§ Aim of the task: For each line below that holds the word "computer", make a copy.

§ Data excerpts:
○ ○ ○ ○
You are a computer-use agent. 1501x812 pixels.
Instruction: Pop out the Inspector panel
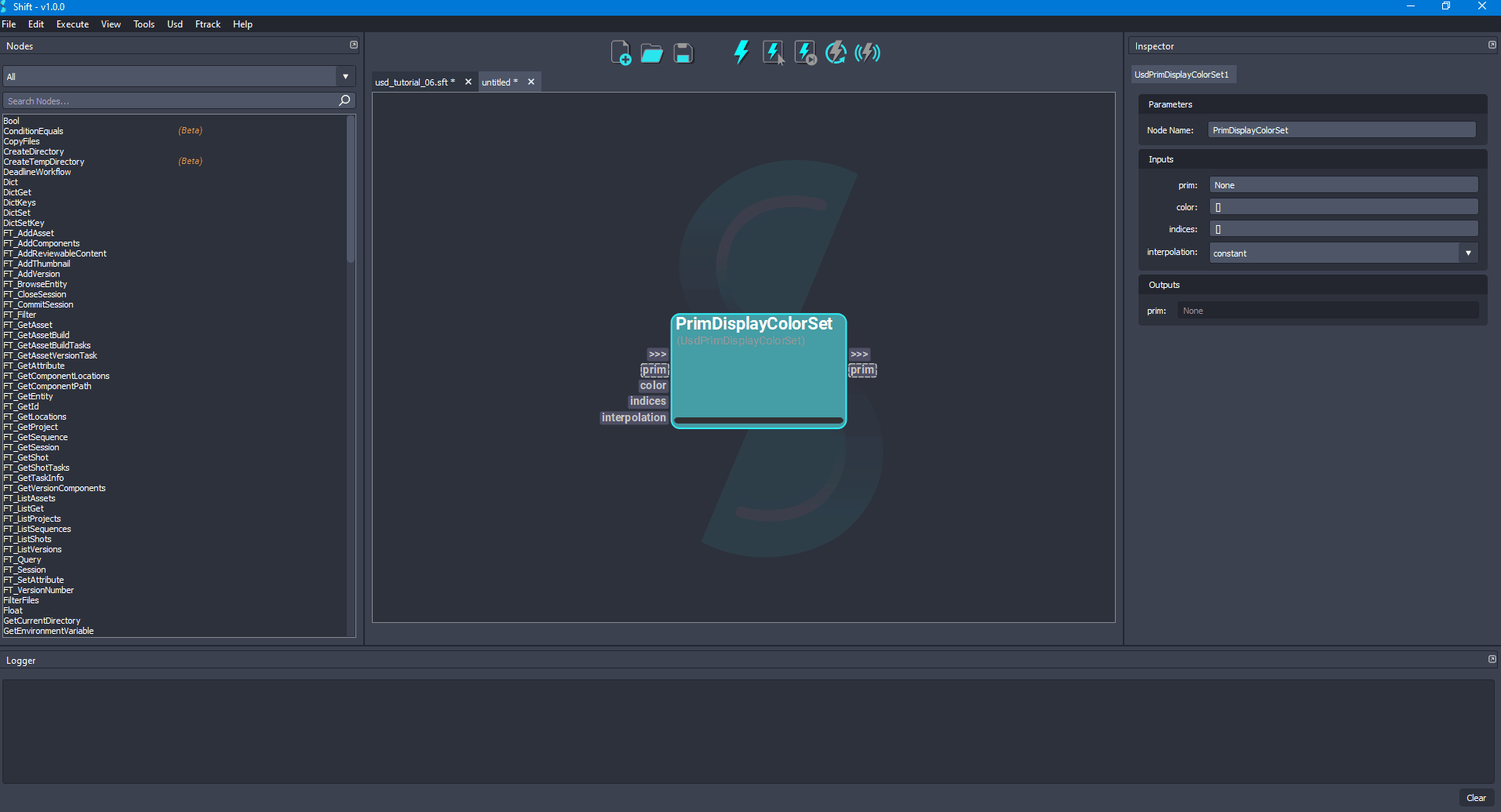pyautogui.click(x=1490, y=45)
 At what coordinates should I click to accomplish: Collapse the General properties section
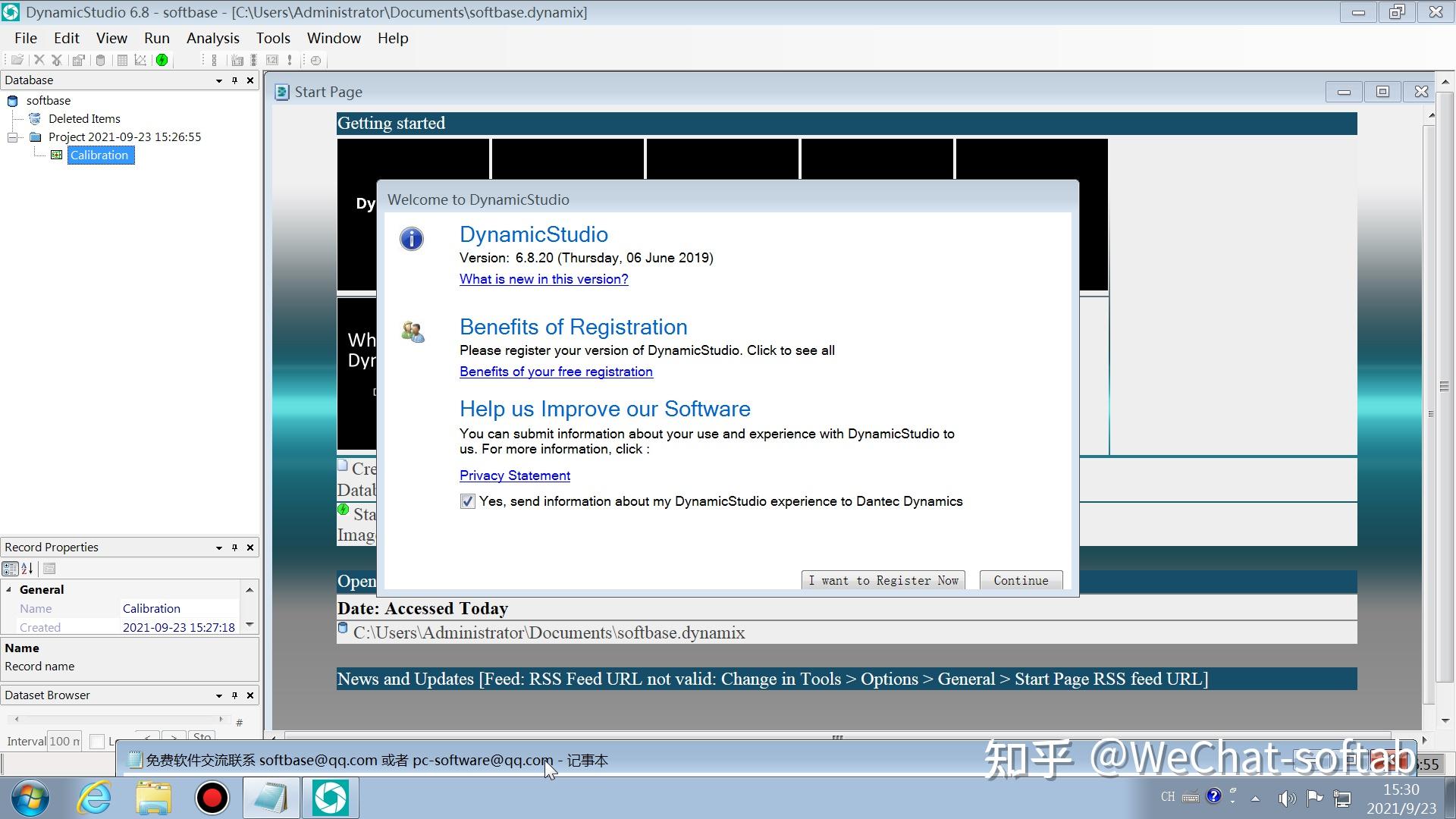coord(9,589)
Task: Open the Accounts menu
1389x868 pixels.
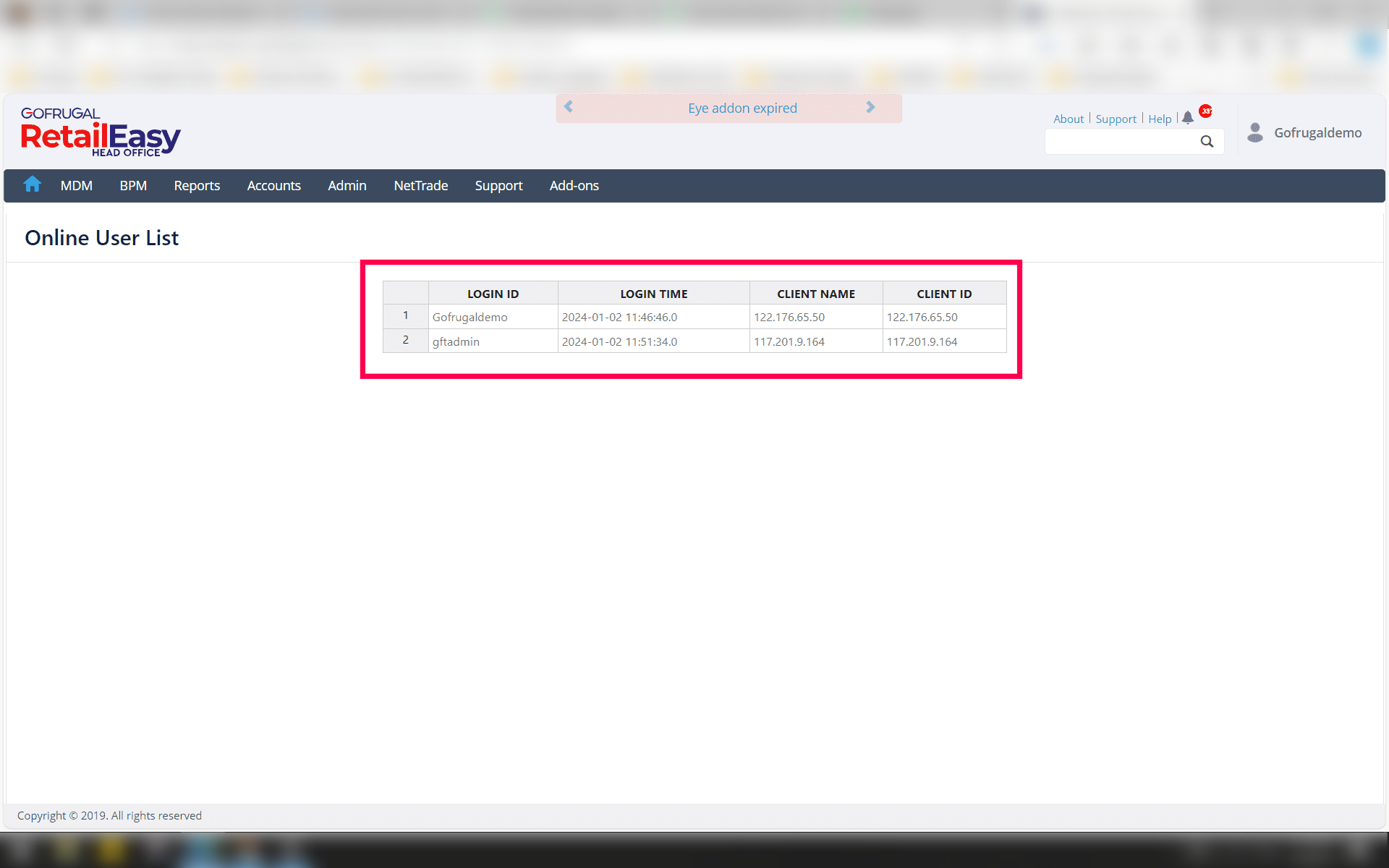Action: [x=273, y=186]
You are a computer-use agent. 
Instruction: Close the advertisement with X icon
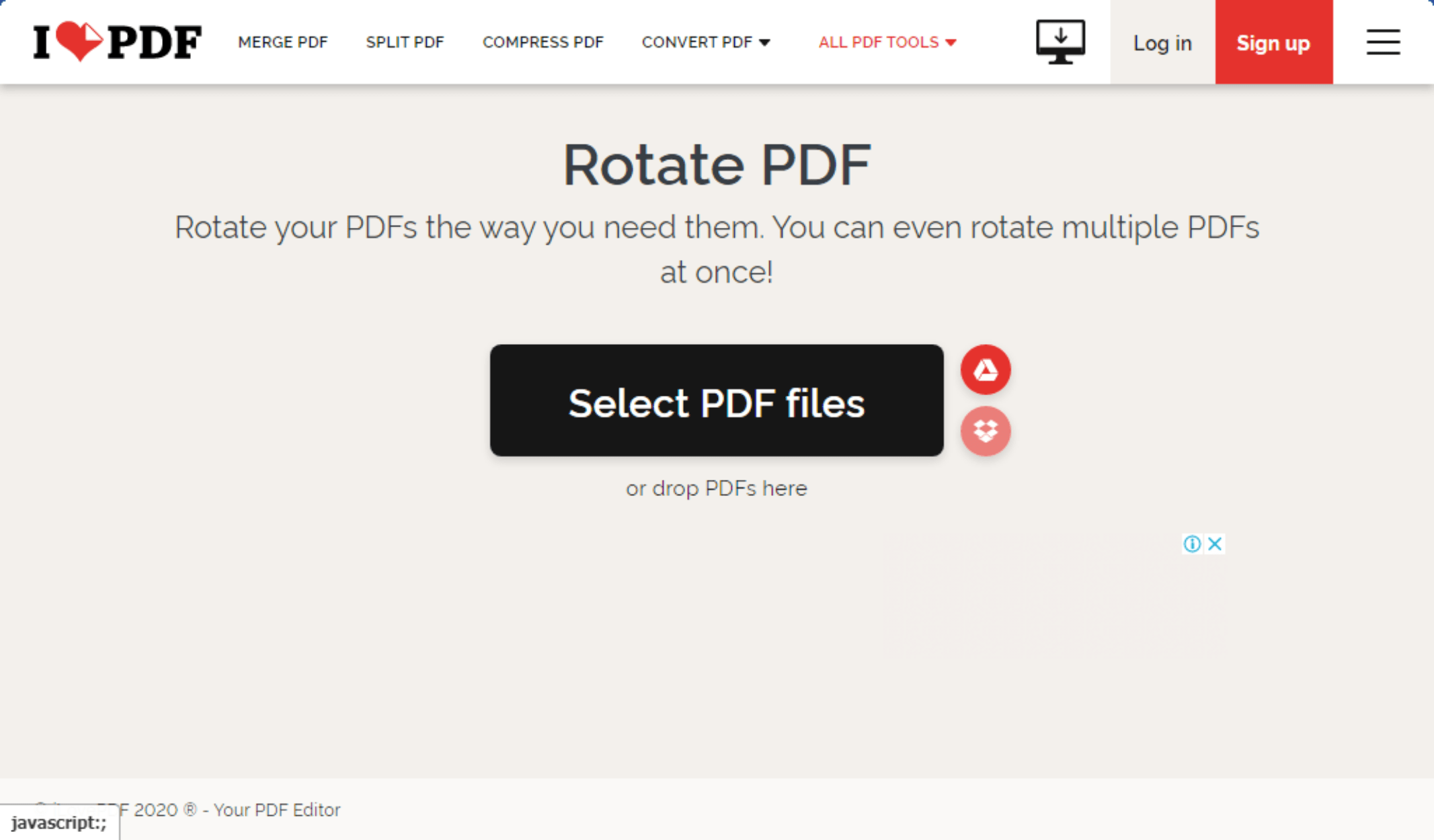tap(1215, 544)
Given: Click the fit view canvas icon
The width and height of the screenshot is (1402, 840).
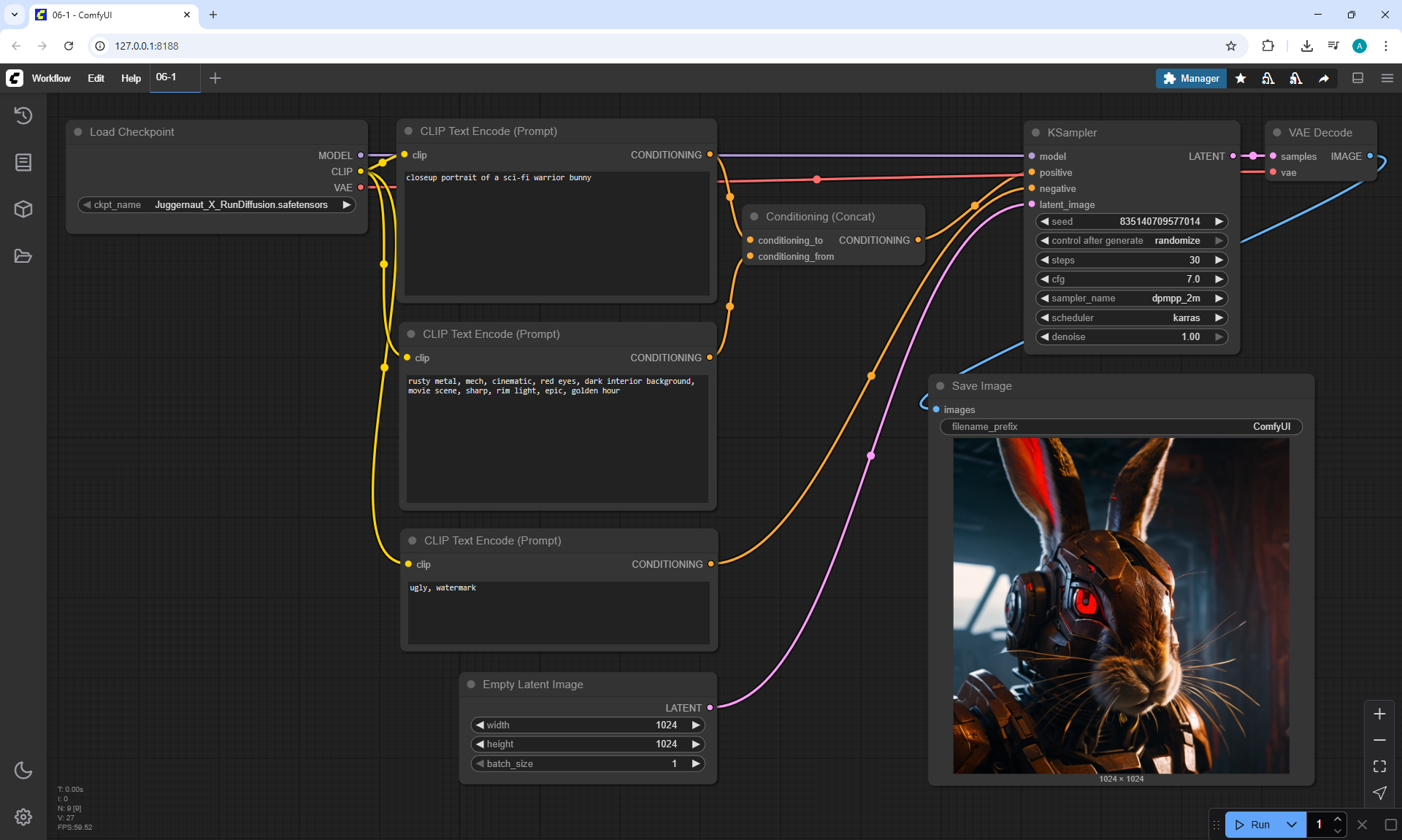Looking at the screenshot, I should point(1379,766).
○ ○ ○ ○
§ Result:
You are a computer-use agent. 1501x812 pixels.
You are a computer-use agent. 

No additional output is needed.